● Task description
Can you lay out the items below as a numbered list, skipping blank lines and leaving the pictures out?

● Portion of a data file
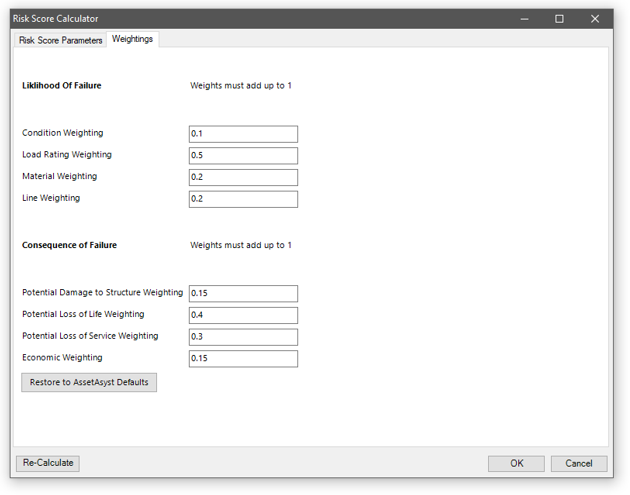The image size is (630, 495).
Task: Confirm with the OK button
Action: (516, 464)
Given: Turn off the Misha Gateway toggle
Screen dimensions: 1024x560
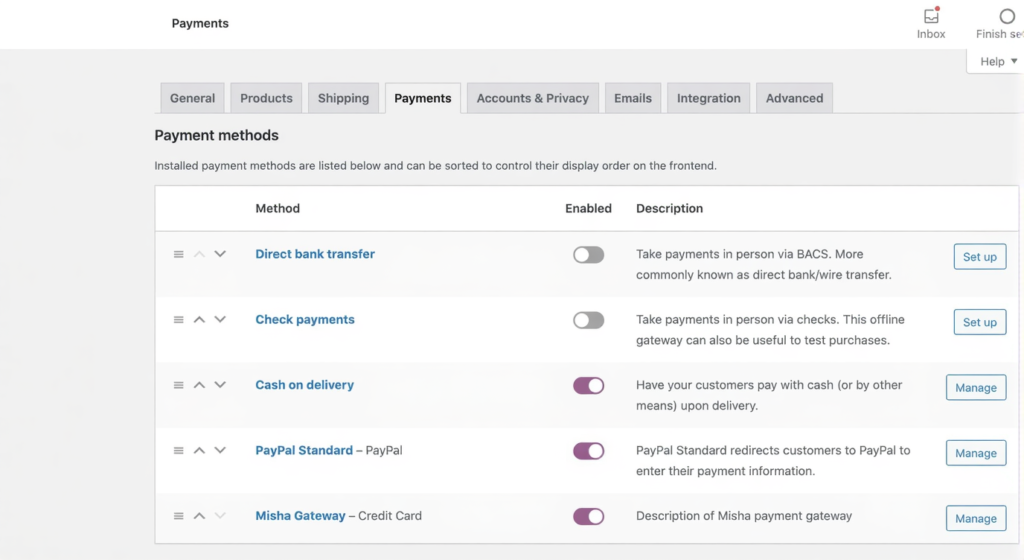Looking at the screenshot, I should click(x=588, y=517).
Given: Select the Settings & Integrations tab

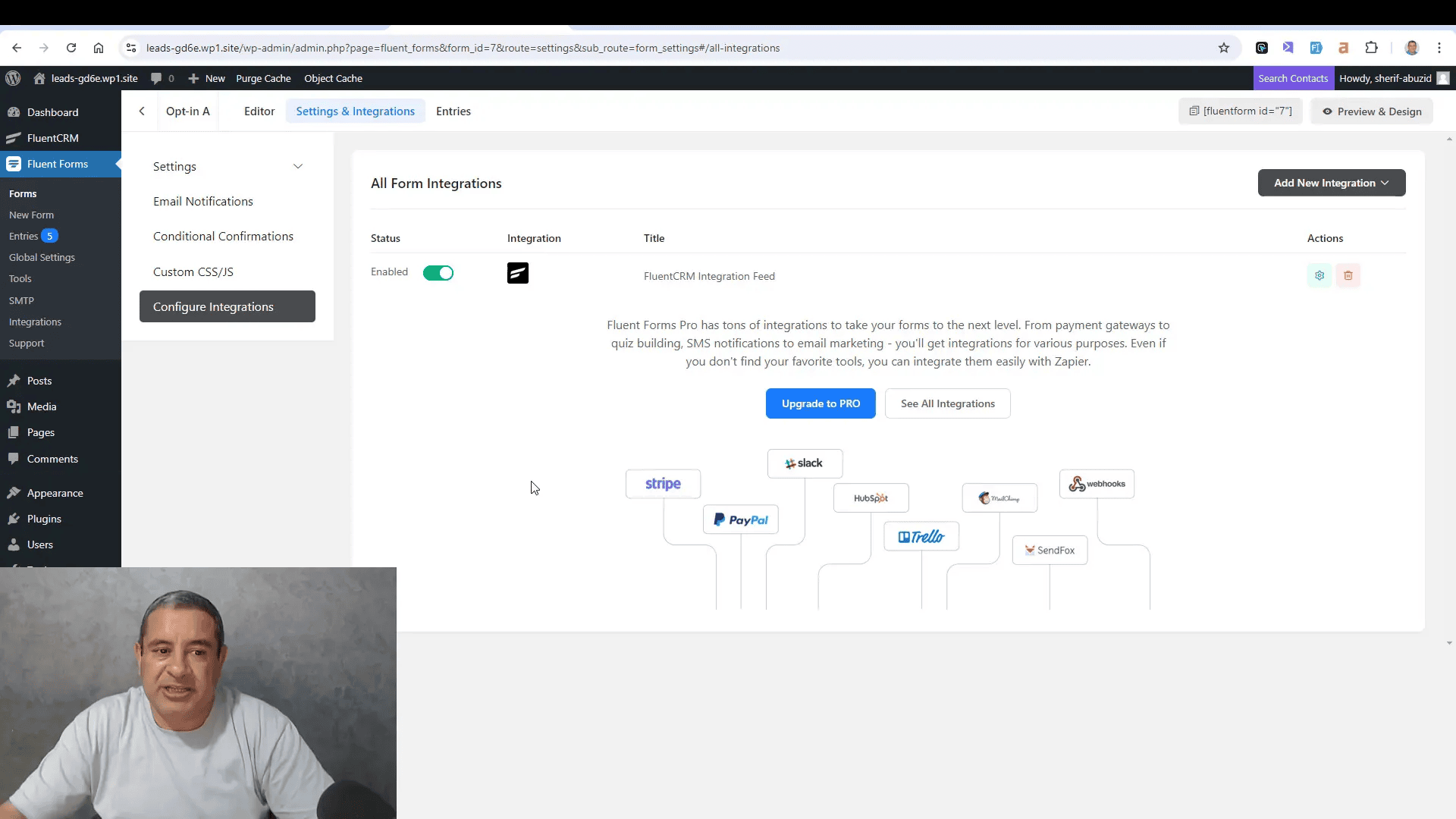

● Exercise output
1. The image size is (630, 495).
2. Task: Confirm with the OK button
3. Action: (516, 464)
4. Given: Turn off the Misha Gateway toggle
5. Screen dimensions: 1024x560
6. Looking at the screenshot, I should click(x=588, y=517).
7. Given: Select the Settings & Integrations tab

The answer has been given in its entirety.